Records to process:
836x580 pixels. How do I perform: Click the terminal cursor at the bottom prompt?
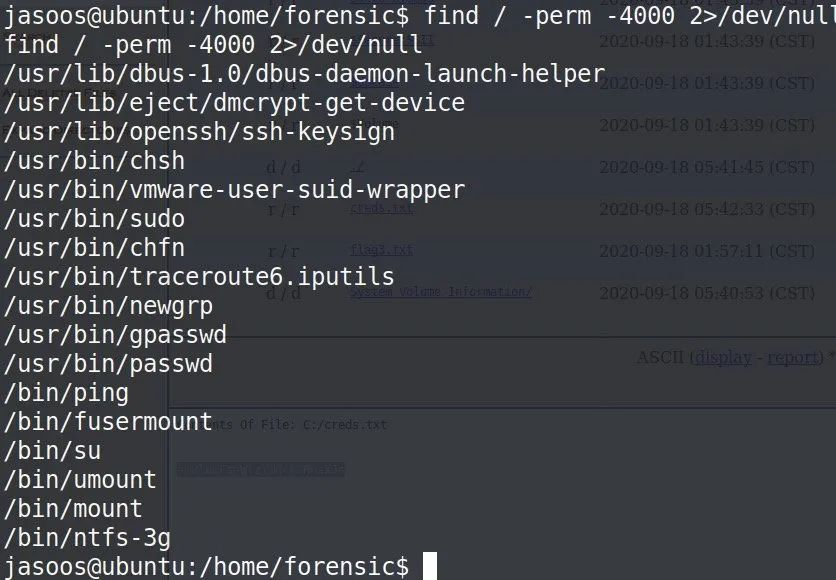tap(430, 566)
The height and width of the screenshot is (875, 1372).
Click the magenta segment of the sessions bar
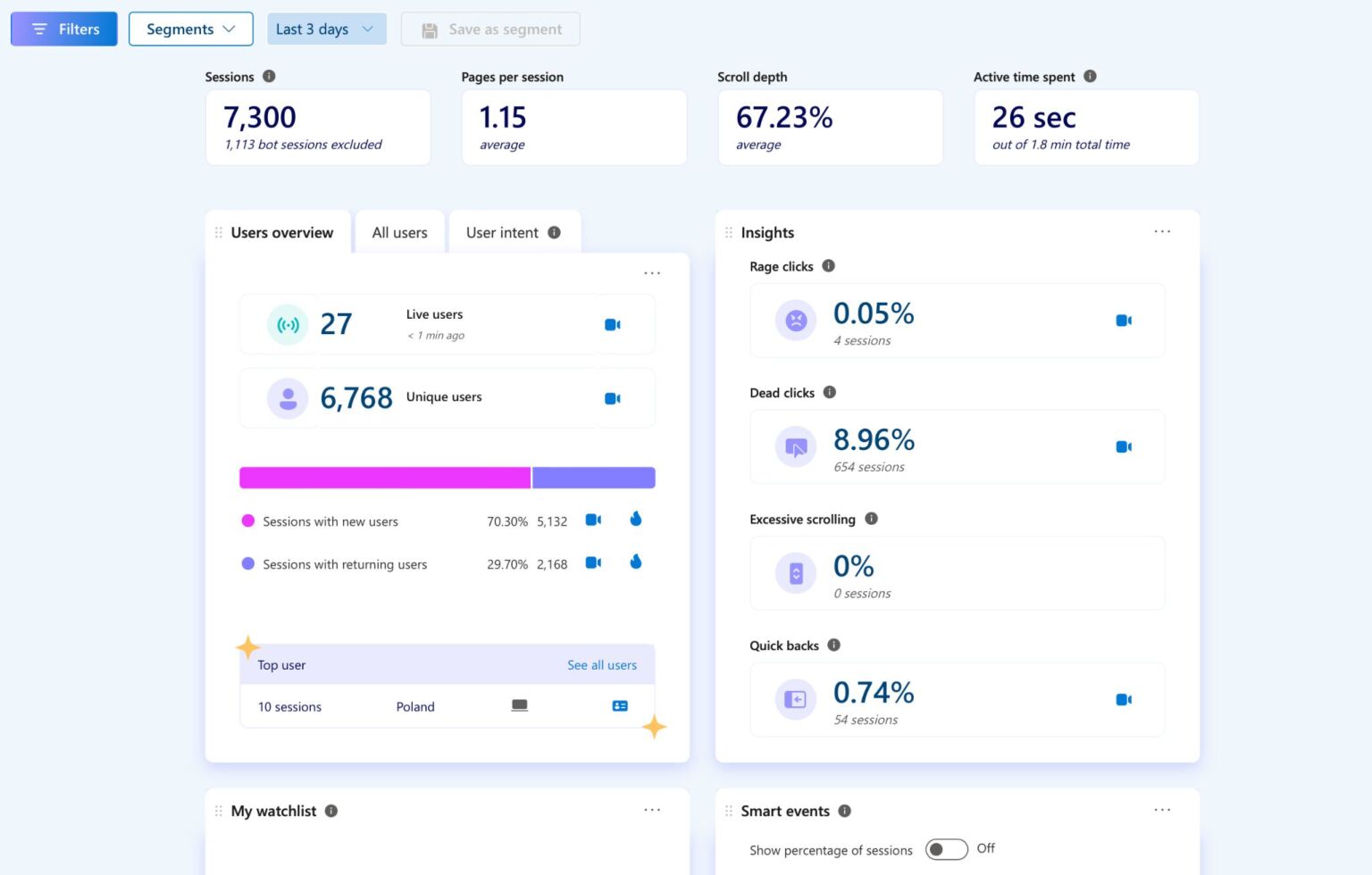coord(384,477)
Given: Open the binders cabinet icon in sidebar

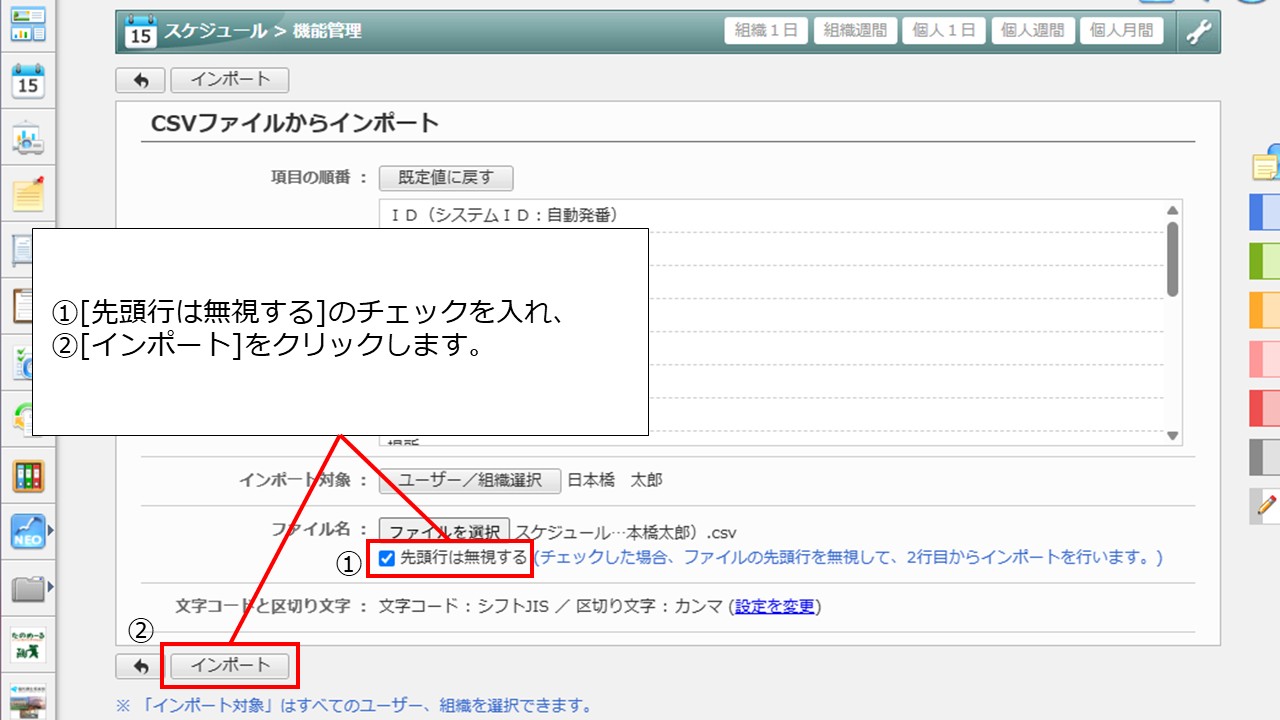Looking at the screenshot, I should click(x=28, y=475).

What to produce: Repeat every item above verbatim, leaving out the pictures.

Result of the exercise:
836x580 pixels. How do I perform: Click the terminal cursor at the bottom prompt?
tap(430, 566)
The height and width of the screenshot is (875, 1372).
Click the magenta segment of the sessions bar
coord(384,477)
Given: Open the binders cabinet icon in sidebar

Looking at the screenshot, I should click(x=28, y=475).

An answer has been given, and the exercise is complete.